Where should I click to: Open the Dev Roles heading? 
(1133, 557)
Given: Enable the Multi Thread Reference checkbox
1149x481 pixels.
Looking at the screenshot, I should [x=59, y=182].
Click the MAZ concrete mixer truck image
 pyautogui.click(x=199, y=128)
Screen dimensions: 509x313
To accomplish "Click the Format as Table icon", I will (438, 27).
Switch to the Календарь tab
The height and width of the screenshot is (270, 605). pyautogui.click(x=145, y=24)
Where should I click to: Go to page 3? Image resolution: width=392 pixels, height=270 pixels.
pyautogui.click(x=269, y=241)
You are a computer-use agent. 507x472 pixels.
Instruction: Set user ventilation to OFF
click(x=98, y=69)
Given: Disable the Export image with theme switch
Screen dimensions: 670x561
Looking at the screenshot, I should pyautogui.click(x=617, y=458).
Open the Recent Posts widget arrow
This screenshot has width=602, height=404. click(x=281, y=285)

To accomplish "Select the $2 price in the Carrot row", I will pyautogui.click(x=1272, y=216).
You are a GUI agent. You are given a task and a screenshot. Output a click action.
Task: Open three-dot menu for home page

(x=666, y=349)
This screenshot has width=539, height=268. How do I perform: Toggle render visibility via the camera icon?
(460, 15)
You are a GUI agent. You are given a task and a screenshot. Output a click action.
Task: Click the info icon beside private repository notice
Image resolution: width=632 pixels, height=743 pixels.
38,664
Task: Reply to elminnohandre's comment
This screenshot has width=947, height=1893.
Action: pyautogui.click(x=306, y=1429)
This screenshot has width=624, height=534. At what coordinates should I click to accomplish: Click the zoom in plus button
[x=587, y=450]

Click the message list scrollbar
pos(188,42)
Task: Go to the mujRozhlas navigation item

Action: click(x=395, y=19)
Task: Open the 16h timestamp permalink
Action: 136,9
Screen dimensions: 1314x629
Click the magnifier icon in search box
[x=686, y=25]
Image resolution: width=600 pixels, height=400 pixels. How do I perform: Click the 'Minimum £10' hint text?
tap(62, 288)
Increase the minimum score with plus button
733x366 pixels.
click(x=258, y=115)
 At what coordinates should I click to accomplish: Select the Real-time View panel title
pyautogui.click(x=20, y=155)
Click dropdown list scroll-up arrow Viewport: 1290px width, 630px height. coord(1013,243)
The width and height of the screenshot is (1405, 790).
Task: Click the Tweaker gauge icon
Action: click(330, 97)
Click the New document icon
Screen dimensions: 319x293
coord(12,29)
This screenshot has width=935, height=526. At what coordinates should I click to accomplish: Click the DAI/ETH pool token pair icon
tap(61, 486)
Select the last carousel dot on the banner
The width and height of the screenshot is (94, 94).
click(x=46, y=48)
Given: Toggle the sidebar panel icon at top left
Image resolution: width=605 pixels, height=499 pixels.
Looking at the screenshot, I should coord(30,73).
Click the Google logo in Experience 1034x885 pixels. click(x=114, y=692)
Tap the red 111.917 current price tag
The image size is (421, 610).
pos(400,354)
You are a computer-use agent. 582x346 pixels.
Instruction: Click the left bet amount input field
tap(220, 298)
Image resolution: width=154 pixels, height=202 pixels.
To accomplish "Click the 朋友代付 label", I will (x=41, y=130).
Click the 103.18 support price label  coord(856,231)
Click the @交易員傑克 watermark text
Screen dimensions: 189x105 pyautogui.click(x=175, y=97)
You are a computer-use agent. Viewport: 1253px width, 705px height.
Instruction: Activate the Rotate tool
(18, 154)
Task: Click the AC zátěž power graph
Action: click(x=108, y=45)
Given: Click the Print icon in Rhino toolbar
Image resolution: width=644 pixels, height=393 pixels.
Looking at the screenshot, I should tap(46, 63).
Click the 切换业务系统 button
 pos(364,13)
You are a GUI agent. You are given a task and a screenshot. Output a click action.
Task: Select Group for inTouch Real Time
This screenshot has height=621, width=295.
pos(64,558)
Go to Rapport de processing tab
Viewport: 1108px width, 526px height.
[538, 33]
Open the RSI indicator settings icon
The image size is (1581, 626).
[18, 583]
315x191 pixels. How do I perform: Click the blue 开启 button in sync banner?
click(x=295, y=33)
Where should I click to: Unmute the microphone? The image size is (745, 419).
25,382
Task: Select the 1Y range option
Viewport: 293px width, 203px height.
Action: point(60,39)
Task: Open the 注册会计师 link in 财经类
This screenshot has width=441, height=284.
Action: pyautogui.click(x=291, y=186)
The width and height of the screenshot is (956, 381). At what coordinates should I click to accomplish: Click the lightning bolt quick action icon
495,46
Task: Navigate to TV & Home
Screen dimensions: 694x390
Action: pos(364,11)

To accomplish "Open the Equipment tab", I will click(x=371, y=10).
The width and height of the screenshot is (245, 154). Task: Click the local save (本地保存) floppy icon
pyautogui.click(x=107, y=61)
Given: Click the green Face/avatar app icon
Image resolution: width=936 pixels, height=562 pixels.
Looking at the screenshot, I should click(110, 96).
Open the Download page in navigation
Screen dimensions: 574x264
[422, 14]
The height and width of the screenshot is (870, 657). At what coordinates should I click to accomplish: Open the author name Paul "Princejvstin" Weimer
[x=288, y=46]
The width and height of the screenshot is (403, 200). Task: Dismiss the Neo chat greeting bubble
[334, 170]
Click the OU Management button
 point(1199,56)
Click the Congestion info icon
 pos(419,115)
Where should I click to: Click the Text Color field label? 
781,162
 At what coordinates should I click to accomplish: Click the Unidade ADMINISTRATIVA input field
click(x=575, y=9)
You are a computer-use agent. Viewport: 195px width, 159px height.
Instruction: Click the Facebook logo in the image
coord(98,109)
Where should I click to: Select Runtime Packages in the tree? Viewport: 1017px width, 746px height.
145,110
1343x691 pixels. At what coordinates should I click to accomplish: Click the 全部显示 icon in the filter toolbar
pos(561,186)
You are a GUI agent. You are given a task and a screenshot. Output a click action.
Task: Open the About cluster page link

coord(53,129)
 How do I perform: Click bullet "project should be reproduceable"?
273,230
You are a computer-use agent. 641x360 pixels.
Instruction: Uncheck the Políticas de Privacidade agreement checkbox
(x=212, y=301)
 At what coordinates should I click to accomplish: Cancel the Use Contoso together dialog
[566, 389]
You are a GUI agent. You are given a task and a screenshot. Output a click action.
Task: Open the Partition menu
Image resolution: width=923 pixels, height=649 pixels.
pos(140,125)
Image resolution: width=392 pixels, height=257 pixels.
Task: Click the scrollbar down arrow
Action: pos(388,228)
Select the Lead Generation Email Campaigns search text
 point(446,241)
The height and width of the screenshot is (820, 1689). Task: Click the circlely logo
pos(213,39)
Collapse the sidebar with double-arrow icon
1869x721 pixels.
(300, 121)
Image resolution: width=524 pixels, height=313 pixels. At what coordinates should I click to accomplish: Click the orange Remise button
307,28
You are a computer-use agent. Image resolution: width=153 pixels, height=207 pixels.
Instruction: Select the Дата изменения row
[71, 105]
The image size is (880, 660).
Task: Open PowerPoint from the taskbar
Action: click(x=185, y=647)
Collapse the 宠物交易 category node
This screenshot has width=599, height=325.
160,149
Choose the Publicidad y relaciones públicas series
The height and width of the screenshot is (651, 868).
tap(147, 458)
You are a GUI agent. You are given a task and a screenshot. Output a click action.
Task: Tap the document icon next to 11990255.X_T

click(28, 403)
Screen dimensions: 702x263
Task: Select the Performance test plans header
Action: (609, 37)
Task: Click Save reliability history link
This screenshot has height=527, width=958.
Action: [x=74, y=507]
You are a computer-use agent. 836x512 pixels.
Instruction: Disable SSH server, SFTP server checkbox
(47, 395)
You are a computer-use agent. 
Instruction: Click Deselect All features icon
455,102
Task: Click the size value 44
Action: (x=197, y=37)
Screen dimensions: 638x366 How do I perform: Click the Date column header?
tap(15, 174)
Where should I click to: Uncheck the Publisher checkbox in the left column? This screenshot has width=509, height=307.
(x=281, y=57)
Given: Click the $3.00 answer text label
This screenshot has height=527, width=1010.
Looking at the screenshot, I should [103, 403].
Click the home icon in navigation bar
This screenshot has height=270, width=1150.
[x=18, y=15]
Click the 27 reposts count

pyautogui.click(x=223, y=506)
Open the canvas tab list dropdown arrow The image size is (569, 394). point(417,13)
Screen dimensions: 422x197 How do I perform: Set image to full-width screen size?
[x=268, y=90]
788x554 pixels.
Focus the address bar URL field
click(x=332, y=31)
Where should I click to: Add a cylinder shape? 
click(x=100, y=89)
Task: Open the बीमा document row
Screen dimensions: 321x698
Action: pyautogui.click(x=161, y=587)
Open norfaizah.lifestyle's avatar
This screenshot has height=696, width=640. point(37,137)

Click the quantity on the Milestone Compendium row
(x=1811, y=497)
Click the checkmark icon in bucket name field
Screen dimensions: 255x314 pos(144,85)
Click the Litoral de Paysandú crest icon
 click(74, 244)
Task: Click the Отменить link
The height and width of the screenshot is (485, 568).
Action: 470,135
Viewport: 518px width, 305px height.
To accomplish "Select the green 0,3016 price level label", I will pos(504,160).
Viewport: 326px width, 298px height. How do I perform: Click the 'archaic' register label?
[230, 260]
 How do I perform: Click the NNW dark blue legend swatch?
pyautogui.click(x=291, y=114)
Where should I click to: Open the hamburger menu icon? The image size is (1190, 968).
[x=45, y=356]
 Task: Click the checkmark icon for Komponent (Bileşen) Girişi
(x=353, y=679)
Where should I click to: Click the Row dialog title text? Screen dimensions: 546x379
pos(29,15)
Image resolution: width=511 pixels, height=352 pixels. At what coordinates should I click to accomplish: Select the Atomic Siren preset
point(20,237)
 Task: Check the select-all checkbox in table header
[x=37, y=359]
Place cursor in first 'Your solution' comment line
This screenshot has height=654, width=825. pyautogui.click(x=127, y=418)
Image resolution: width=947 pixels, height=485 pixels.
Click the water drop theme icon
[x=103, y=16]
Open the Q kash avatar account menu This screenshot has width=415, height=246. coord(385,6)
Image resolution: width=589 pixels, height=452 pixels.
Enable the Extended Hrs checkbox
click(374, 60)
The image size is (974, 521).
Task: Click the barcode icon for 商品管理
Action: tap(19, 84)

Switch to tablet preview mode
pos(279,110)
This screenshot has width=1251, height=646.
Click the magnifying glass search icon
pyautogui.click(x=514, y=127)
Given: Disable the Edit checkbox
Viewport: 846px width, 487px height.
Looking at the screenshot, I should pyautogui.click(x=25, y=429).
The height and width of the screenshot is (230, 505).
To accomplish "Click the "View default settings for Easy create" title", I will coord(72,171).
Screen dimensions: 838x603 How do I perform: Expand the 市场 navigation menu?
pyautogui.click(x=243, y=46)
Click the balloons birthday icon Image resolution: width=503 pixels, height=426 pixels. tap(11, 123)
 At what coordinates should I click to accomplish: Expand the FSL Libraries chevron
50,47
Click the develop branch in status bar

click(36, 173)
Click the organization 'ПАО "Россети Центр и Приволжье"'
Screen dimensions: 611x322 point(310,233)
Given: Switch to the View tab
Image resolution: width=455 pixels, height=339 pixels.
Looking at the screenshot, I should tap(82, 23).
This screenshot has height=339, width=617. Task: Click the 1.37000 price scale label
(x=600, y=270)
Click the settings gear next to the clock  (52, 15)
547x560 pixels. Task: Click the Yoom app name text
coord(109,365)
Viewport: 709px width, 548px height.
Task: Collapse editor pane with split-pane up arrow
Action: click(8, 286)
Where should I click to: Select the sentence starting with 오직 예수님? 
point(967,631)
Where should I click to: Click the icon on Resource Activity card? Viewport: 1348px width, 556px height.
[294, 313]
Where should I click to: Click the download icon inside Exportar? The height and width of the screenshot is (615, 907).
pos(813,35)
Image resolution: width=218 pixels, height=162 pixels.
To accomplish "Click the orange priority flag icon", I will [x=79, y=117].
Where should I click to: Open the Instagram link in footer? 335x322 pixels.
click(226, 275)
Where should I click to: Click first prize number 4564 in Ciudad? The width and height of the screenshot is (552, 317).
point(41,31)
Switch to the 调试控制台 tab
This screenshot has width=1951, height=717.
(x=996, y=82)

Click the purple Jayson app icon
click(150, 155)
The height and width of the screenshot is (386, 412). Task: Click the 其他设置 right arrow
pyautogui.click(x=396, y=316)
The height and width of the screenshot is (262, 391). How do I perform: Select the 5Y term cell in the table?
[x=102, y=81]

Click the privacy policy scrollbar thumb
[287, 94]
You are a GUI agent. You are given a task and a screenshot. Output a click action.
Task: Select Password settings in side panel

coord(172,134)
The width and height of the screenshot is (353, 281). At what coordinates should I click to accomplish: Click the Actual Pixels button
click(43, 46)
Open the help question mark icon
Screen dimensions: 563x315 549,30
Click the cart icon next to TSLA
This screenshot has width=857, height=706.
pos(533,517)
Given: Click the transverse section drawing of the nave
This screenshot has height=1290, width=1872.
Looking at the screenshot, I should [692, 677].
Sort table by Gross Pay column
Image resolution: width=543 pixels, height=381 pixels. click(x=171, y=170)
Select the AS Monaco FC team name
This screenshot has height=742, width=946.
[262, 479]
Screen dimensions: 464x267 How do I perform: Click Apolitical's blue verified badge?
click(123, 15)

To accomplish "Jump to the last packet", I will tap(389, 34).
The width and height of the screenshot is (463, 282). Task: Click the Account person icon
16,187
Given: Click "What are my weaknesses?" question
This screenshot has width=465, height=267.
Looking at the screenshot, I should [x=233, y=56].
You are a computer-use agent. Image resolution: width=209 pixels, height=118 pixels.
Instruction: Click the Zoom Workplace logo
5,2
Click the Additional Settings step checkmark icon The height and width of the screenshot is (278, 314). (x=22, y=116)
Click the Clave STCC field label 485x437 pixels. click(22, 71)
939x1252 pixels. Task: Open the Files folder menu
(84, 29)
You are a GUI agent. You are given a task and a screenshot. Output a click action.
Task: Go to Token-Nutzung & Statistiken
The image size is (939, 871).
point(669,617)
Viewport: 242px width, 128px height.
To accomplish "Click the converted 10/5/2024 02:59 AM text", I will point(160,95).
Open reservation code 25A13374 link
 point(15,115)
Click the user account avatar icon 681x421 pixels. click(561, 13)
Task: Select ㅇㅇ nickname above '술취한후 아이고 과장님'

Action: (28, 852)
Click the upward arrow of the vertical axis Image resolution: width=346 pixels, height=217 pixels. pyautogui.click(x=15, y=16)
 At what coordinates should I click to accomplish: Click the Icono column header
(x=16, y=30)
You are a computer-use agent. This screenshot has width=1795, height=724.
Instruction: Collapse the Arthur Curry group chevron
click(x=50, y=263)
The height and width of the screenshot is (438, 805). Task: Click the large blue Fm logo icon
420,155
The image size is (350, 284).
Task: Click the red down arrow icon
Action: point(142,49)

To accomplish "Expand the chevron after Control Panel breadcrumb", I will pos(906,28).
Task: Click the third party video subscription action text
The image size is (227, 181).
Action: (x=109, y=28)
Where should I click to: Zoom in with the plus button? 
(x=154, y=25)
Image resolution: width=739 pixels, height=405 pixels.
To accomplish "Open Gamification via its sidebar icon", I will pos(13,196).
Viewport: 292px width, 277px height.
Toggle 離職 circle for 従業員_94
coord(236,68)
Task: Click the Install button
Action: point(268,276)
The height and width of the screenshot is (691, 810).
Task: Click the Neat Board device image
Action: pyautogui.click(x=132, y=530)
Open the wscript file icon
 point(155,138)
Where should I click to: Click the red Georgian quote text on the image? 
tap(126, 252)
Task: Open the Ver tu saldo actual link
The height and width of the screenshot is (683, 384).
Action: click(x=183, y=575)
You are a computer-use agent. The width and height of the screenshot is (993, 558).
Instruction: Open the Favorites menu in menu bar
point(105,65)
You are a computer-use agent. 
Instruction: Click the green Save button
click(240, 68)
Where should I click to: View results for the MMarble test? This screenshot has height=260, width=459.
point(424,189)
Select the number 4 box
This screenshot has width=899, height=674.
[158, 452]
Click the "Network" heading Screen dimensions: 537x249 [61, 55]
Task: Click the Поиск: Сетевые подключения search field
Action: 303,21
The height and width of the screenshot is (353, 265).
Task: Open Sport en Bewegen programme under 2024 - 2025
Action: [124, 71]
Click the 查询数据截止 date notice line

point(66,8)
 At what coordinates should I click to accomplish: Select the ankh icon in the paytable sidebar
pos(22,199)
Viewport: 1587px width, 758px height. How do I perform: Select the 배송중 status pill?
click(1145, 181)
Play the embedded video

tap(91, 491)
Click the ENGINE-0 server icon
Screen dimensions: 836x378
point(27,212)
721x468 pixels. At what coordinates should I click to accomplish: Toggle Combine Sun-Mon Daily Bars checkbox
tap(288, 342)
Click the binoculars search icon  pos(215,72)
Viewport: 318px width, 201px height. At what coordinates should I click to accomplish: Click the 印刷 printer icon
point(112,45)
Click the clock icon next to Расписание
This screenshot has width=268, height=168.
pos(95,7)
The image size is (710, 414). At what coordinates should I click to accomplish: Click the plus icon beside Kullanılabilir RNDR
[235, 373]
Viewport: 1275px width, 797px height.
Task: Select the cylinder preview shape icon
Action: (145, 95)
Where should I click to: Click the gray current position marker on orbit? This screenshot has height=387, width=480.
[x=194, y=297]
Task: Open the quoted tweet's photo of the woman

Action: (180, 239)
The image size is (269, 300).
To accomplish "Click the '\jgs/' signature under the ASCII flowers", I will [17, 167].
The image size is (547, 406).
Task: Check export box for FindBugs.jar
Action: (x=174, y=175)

##############################

# [Task brief]
Take the entries above and return only the lines from the one with "1149x481 pixels." to the one with "Given: Disable the Export", both included, unchanged.

# [Written response]
1149x481 pixels.
Looking at the screenshot, I should [x=59, y=182].
Click the MAZ concrete mixer truck image
 pyautogui.click(x=199, y=128)
Screen dimensions: 509x313
To accomplish "Click the Format as Table icon", I will (438, 27).
Switch to the Календарь tab
The height and width of the screenshot is (270, 605). pyautogui.click(x=145, y=24)
Where should I click to: Go to page 3? Image resolution: width=392 pixels, height=270 pixels.
pyautogui.click(x=269, y=241)
You are a computer-use agent. 507x472 pixels.
Instruction: Set user ventilation to OFF
click(x=98, y=69)
Given: Disable the Export image with theme switch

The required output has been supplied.